▸ EXERCISE BRIEF
Only the lines from the one that contains "The width and" through the end of the entries, both included, should be transcribed, exactly and without pictures.

▸ RECORDS FOR THE EXERCISE
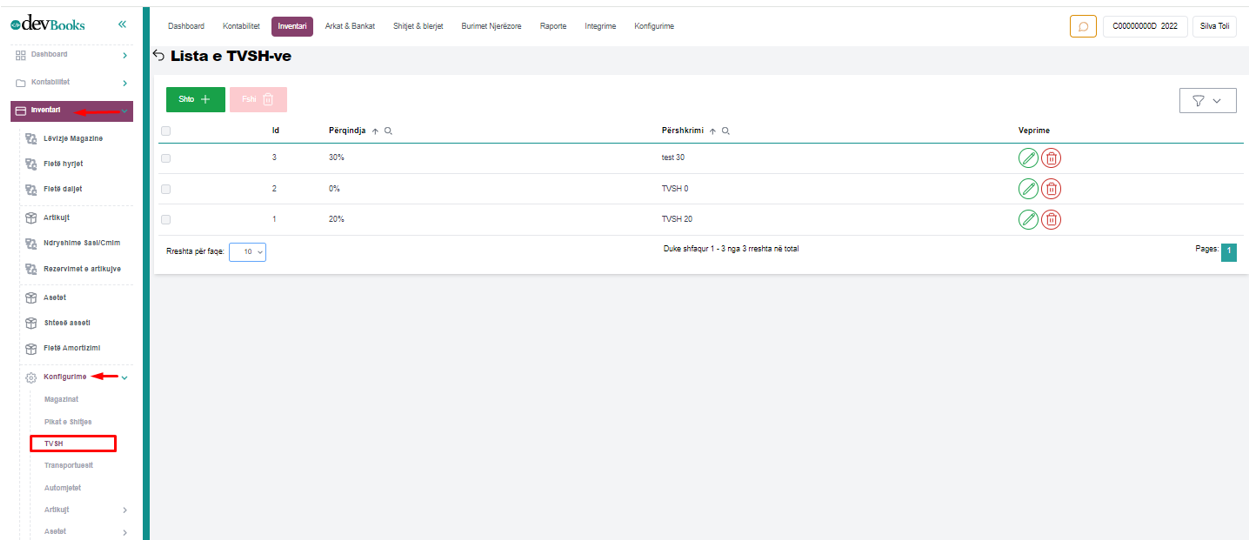Open the chat message icon in header
The image size is (1249, 551).
[1083, 26]
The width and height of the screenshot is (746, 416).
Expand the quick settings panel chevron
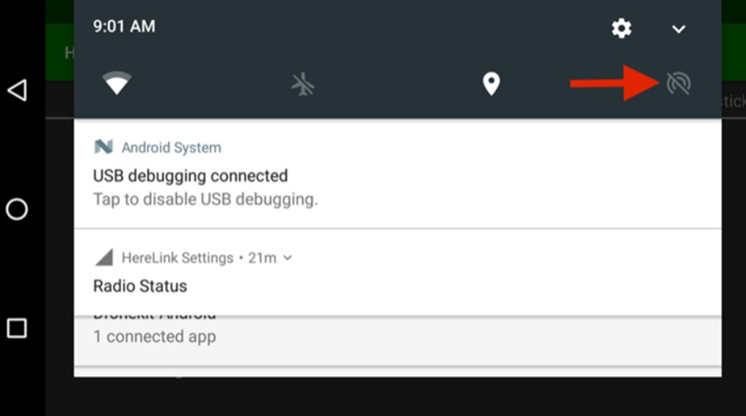point(679,29)
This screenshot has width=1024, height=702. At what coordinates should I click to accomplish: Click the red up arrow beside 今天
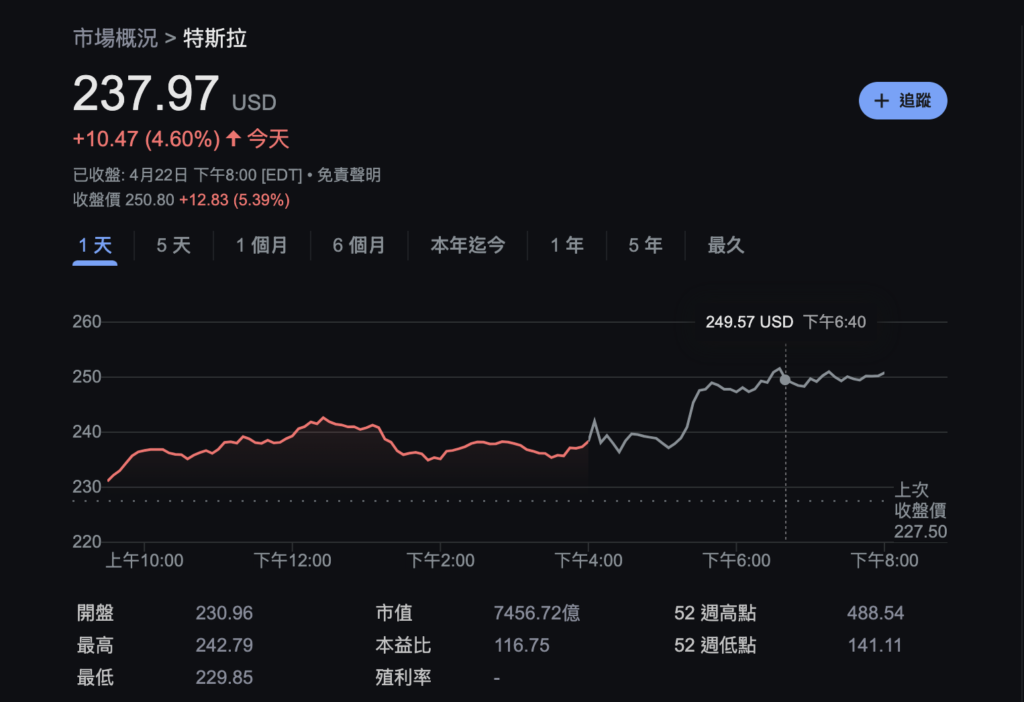(233, 139)
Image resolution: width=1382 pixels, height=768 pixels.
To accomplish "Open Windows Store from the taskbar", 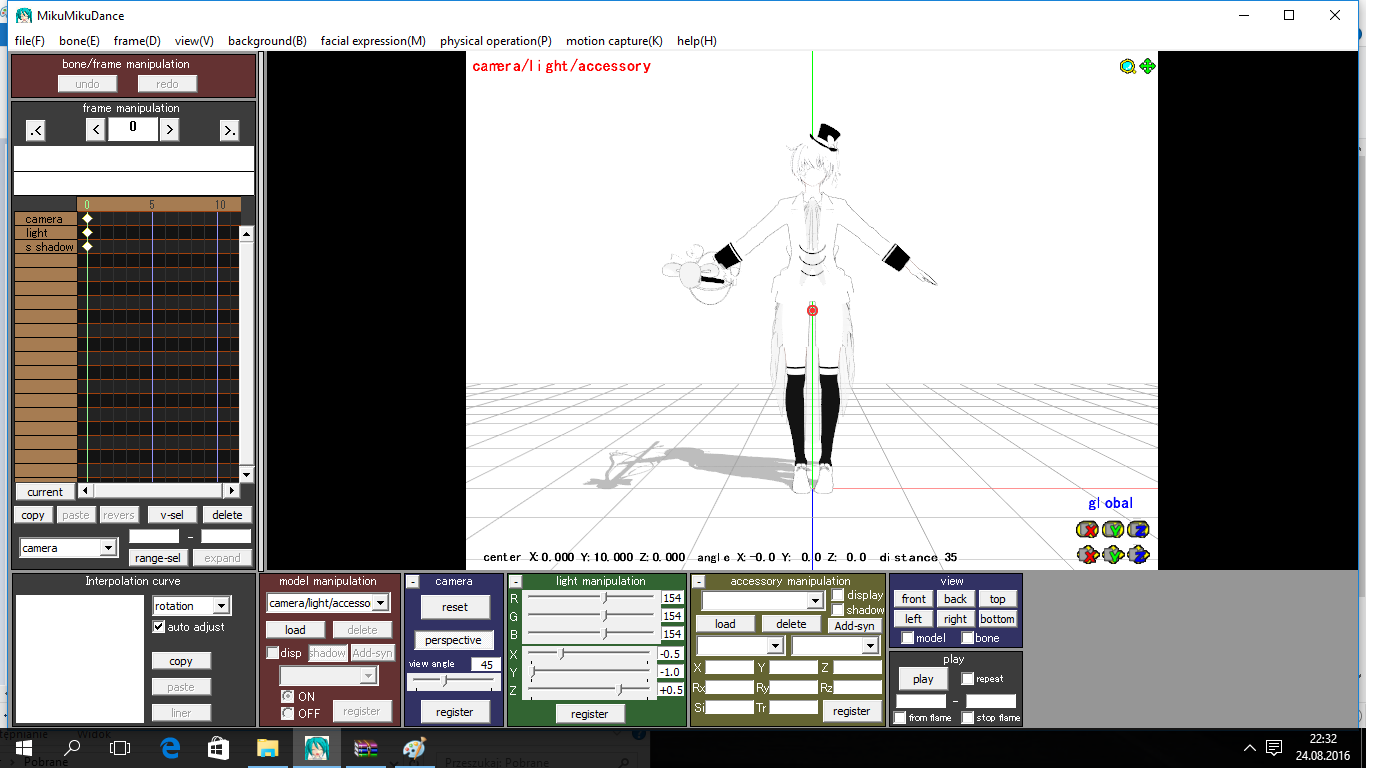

▸ REPLY
The width and height of the screenshot is (746, 416).
Expand the quick settings panel chevron
point(679,29)
This screenshot has width=1024, height=702. At what coordinates should I click to accomplish: Click the red up arrow beside 今天
(233, 139)
Image resolution: width=1382 pixels, height=768 pixels.
To accomplish "Open Windows Store from the taskbar", 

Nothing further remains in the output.